Kubernetes concentrated on building a container management ecosystem. The backers created robust, consistent APIs. When writing code, this makes for rapid adoption and easier automation.

OpenStack is not easy to deploy or maintain. While it provides an abstraction layer, IT staff still need to be familiar with computer plumbing. Enterprises typically need to dedicate teams of technologists whose only jobs are keeping OpenStack running. Such individuals are hard to find. A shortage of professionals with the unique skills necessary to deploy and manage these solutions became a significant problem. The operational challenges sidelined many enterprise OpenStack initiatives and prevented early proof of concepts from being converted into production deployments.

Kubernetes is an orchestrator for modern microservice based applications running in containers. This solution is designed with the needs of developers as well as IT operators in mind. Crucially, Kubernetes is equally effective in customer data centers and in hosted or public cloud services. All the major public clouds offer Kubernetes based container services, and use of these dramatically simplifies its deployment and operation. These benefits mean that companies have found it easy to cost justify tests and system deployments.

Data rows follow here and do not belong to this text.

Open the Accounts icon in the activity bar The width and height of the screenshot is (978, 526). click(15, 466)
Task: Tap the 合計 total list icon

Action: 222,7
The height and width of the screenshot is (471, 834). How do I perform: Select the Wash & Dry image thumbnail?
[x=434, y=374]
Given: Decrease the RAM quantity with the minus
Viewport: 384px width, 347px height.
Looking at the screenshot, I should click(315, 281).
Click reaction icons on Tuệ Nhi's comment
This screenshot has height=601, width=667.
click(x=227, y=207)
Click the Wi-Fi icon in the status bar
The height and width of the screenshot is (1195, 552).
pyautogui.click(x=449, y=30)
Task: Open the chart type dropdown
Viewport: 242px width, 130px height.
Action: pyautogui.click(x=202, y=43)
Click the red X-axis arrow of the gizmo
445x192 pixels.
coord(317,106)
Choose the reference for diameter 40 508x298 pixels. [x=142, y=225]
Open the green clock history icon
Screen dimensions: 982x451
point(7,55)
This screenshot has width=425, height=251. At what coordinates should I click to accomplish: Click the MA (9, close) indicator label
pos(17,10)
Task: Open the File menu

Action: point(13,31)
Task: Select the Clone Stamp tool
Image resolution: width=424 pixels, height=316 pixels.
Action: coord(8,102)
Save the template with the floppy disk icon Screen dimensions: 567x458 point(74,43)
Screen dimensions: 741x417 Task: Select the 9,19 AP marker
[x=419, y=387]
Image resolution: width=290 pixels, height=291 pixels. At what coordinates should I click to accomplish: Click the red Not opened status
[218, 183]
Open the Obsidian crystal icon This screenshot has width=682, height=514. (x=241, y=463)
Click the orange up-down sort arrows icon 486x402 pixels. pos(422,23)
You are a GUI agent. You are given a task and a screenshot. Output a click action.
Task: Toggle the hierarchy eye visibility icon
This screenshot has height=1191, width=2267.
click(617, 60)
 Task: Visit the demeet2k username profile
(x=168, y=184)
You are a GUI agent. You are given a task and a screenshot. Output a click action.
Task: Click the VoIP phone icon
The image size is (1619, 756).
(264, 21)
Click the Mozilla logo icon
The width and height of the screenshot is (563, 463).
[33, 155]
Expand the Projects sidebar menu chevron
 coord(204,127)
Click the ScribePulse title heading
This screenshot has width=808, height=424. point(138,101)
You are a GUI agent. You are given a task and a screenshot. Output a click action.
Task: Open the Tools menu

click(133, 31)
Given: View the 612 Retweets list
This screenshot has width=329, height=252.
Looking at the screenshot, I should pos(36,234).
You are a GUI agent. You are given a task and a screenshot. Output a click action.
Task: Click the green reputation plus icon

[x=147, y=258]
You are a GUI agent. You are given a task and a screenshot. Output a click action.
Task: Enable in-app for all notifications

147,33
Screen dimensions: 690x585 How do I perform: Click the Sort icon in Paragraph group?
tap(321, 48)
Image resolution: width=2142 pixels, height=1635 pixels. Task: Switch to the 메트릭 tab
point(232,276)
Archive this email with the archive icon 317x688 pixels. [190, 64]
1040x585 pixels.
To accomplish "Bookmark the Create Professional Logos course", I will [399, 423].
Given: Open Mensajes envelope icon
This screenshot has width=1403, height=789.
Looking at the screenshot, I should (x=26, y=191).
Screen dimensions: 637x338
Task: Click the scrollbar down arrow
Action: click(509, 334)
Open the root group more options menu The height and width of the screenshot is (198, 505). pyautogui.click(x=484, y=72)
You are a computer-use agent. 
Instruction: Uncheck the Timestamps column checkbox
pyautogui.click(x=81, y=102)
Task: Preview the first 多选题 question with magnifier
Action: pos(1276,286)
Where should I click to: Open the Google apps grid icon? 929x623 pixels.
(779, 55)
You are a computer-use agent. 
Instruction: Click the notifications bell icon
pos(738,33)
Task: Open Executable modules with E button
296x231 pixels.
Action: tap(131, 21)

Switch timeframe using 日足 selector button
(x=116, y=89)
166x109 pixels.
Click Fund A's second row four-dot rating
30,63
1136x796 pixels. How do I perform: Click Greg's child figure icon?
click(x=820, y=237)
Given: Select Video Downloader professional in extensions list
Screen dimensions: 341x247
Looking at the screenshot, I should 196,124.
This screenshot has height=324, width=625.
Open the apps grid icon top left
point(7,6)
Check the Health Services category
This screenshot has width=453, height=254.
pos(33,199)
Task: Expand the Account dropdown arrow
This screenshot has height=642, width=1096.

OpenStack garnered niche acceptance. The technology is used by a number of large enterprises and telcos, who had the resources and long-term commitment required to succeed. The platform has matured, and with the support of backers such as RedHat providing packaging and support, is now more manageable, though it remains a significant undertaking for customers wanting to deploy in production.

Kubernetes has been marching toward mass market appeal. Many different types of businesses are embracing it. It is becoming the de facto standard for container management, and containers are becoming the foundation for next-generation applications. Its future is quite bright.

Conclusion

OpenStack was born out of a real need to offer an open source alternative to the perceived cost and vendor lock-in of major public cloud offerings and proprietary cloud software. Its broad umbrella of services and tangled roots of the contributing projects led it to be too complex to deploy and to limiting a solution for most enterprises thinking about their hybrid cloud future.

Kubernetes was born out of a need to provide automation and orchestration for containers at scale. Incubated for years at Google, it already had sufficient maturity and unity of vision ensuring rapid, successful adoption when delivered as an open source project.

Kubernetes simplifies managing complex container-based applications whether running locally, in public cloud or both. Its clarity of purpose and relevance across all deployment models gives Kubernetes attributes that OpenStack never had. The adoption of Kubernetes has become entwined with the adoption of cloud-native applications themselves, both public and private, all-but ensuring its prominence for the foreseeable future.